** Dataset records **
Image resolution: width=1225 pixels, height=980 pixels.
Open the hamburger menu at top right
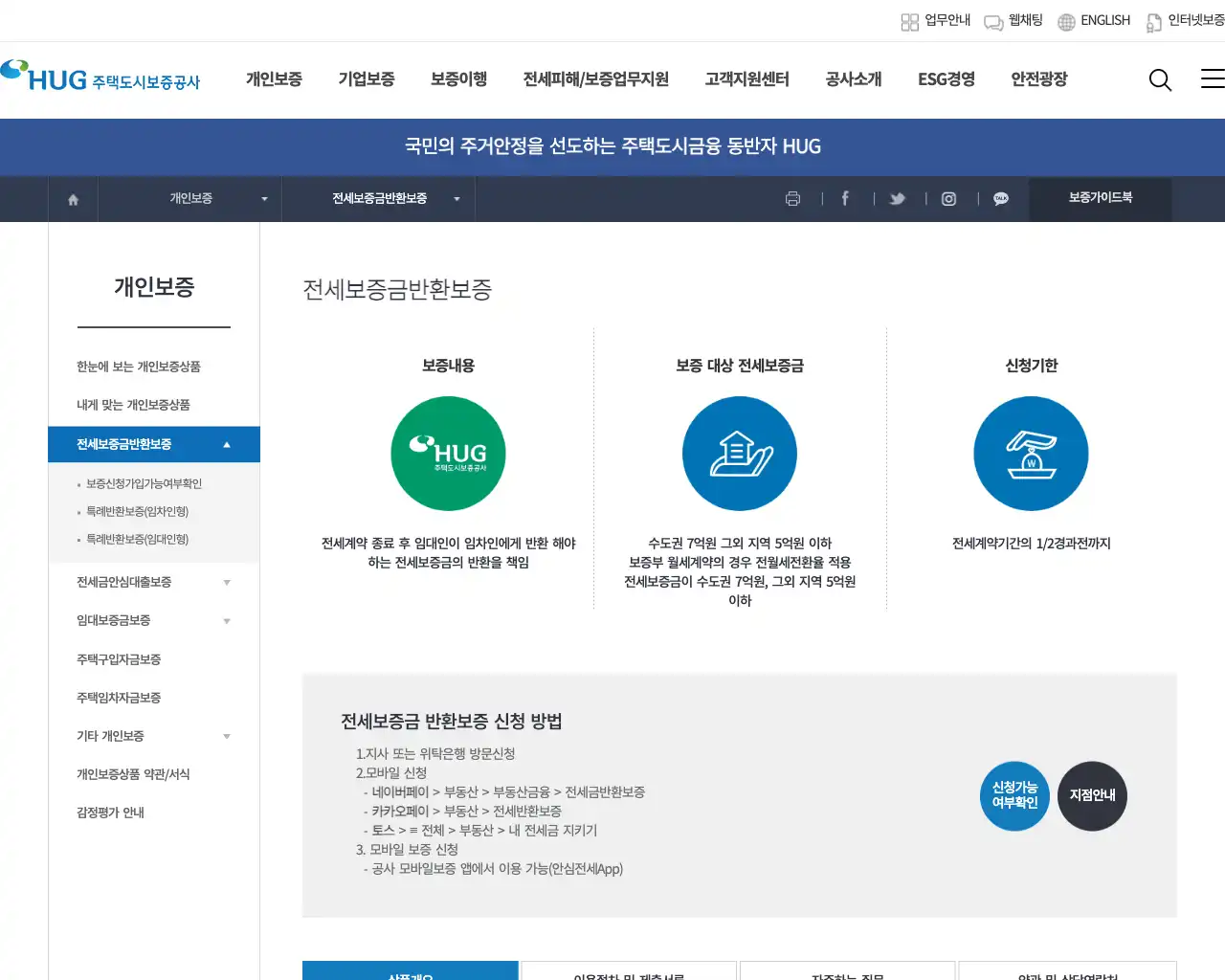pyautogui.click(x=1211, y=80)
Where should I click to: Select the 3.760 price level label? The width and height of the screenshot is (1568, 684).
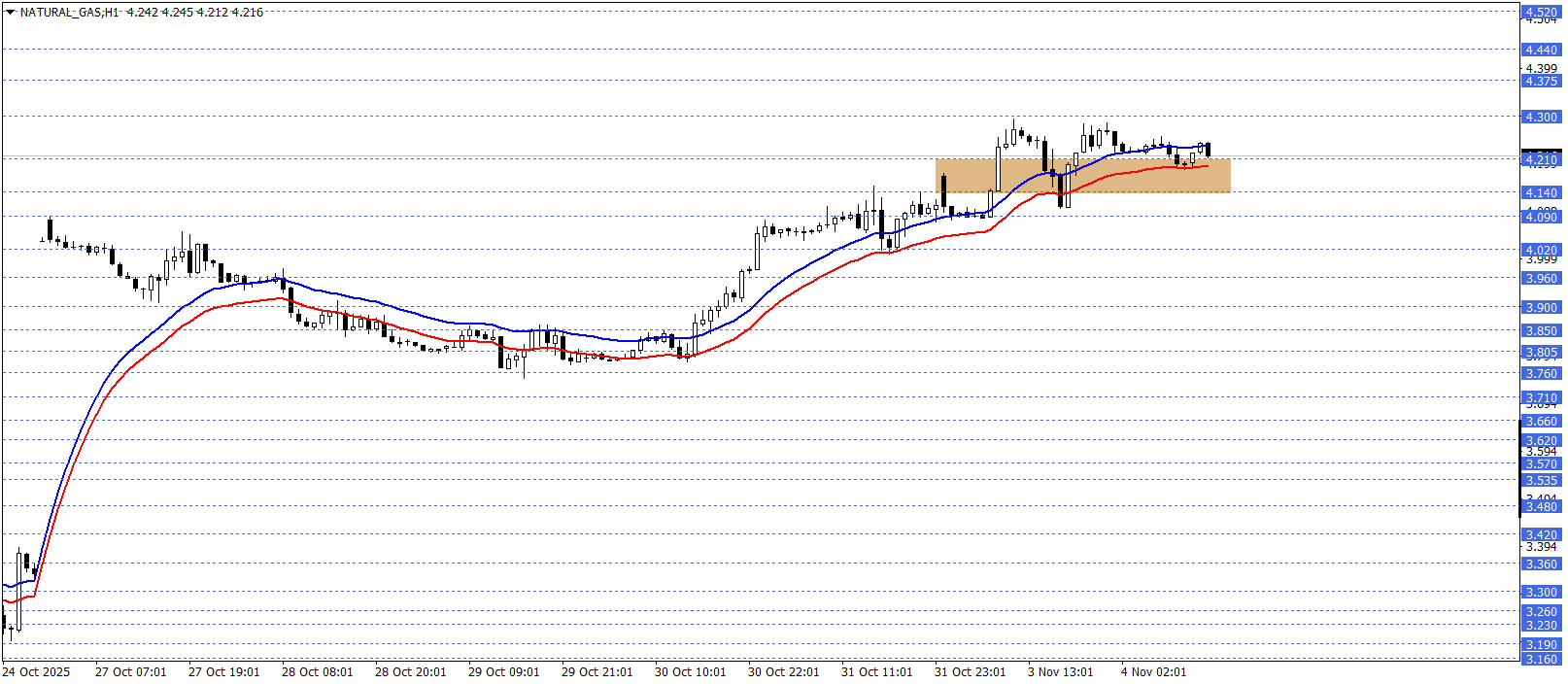(x=1541, y=373)
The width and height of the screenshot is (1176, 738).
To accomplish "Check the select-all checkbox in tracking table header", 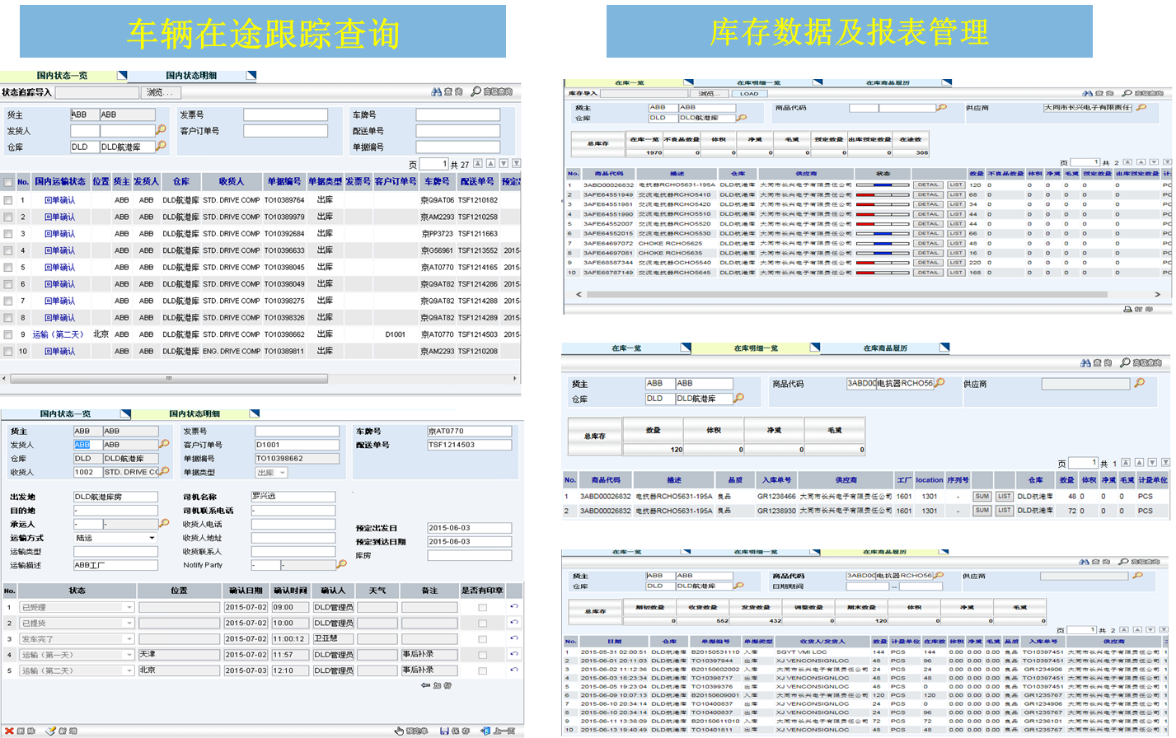I will pyautogui.click(x=8, y=182).
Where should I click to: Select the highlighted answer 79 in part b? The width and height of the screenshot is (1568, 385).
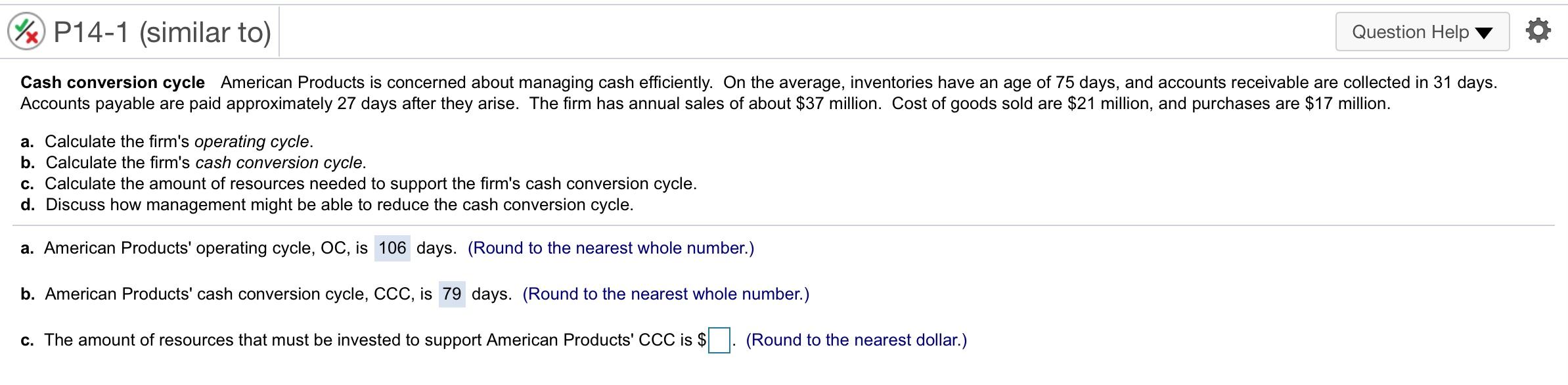(452, 294)
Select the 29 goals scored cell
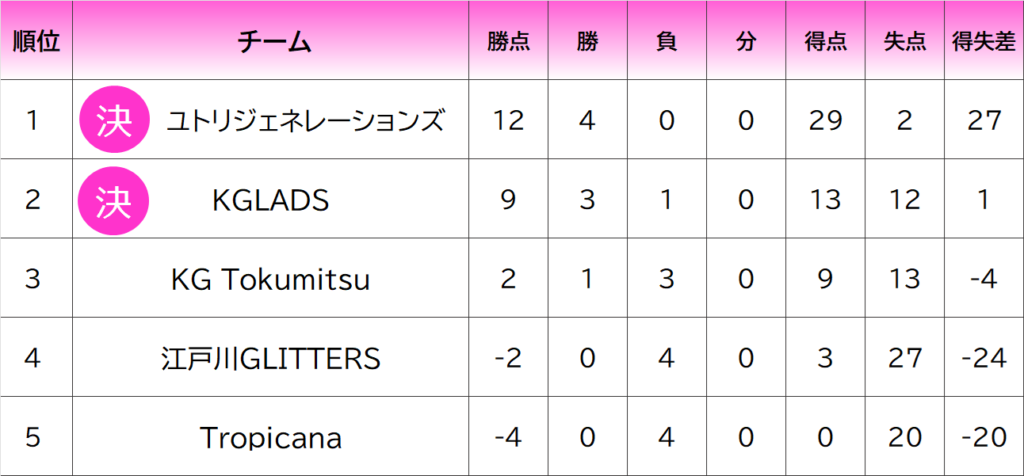The width and height of the screenshot is (1024, 476). click(x=825, y=121)
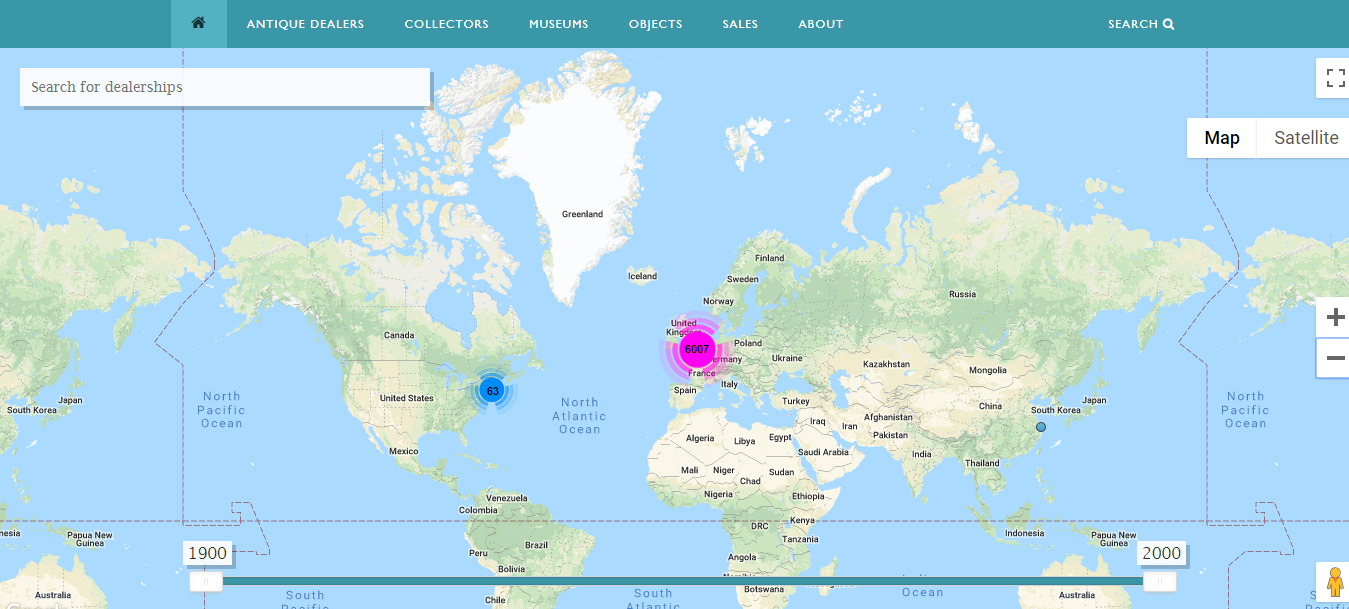
Task: Navigate to the Objects page
Action: (x=655, y=24)
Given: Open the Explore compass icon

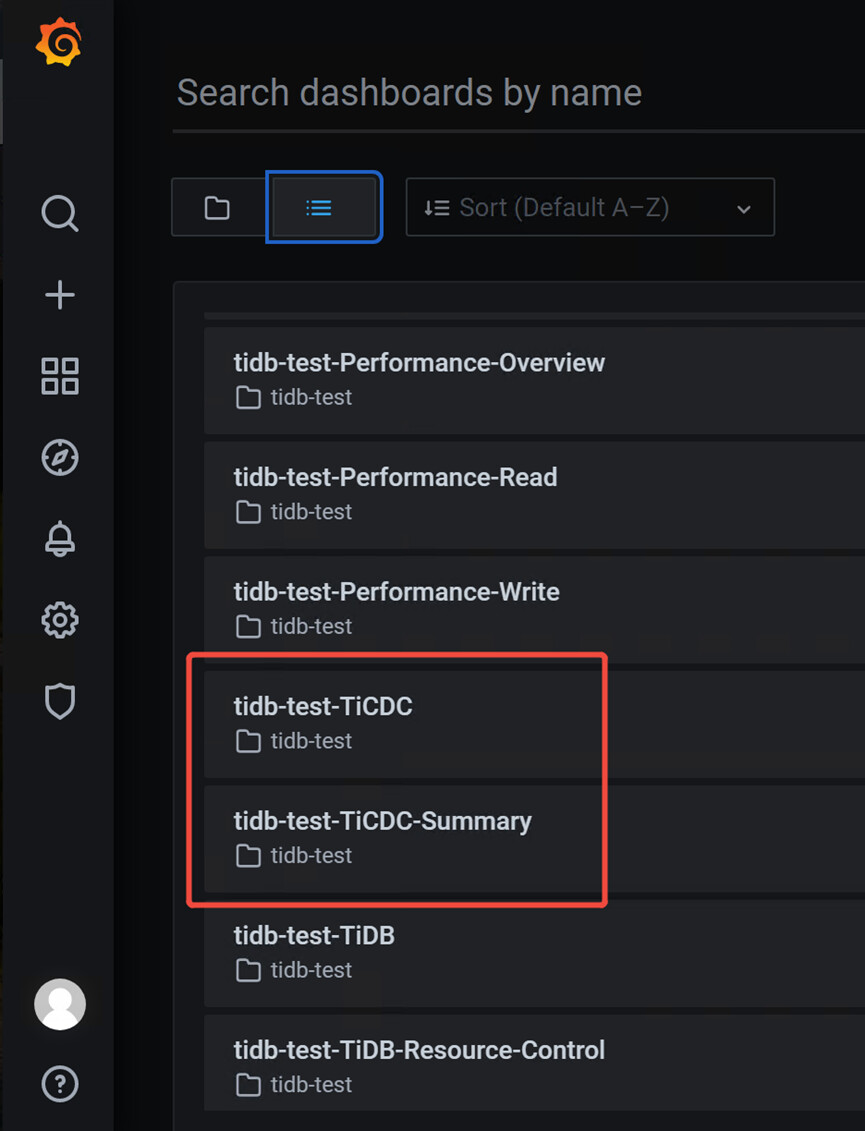Looking at the screenshot, I should pos(60,458).
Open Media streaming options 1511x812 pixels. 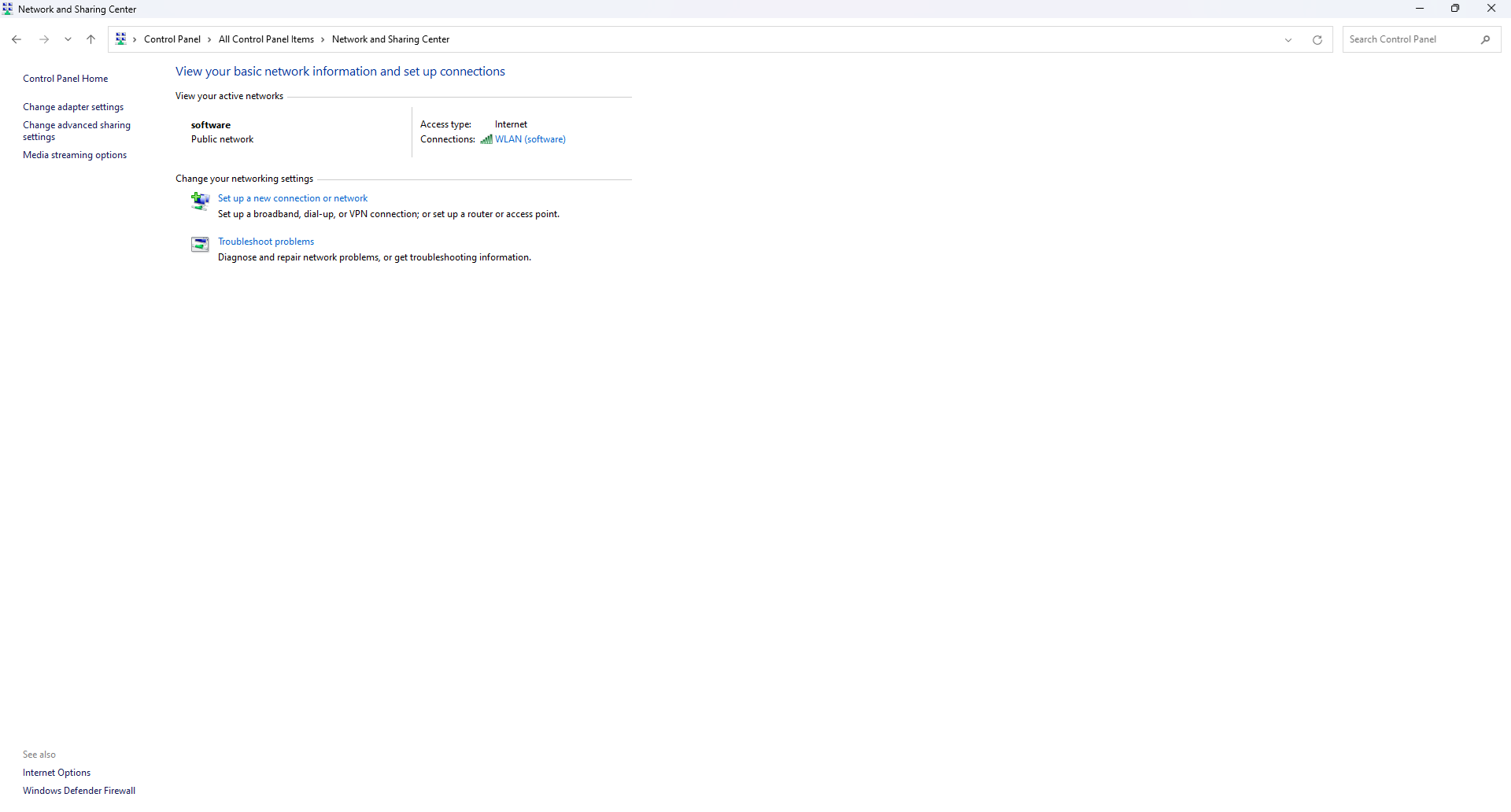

** Activity **
Counting both ends, reproduce word for word the lines from the line with "Select the 29 goals scored cell" to the final line of the listing above, skipping every picture.

** Written answer **
Select the 29 goals scored cell
The width and height of the screenshot is (1024, 476). click(x=825, y=121)
Task: Navigate to the Objects page
Action: (x=655, y=24)
Given: Open the Explore compass icon

Looking at the screenshot, I should pos(60,458).
Open Media streaming options 1511x812 pixels. 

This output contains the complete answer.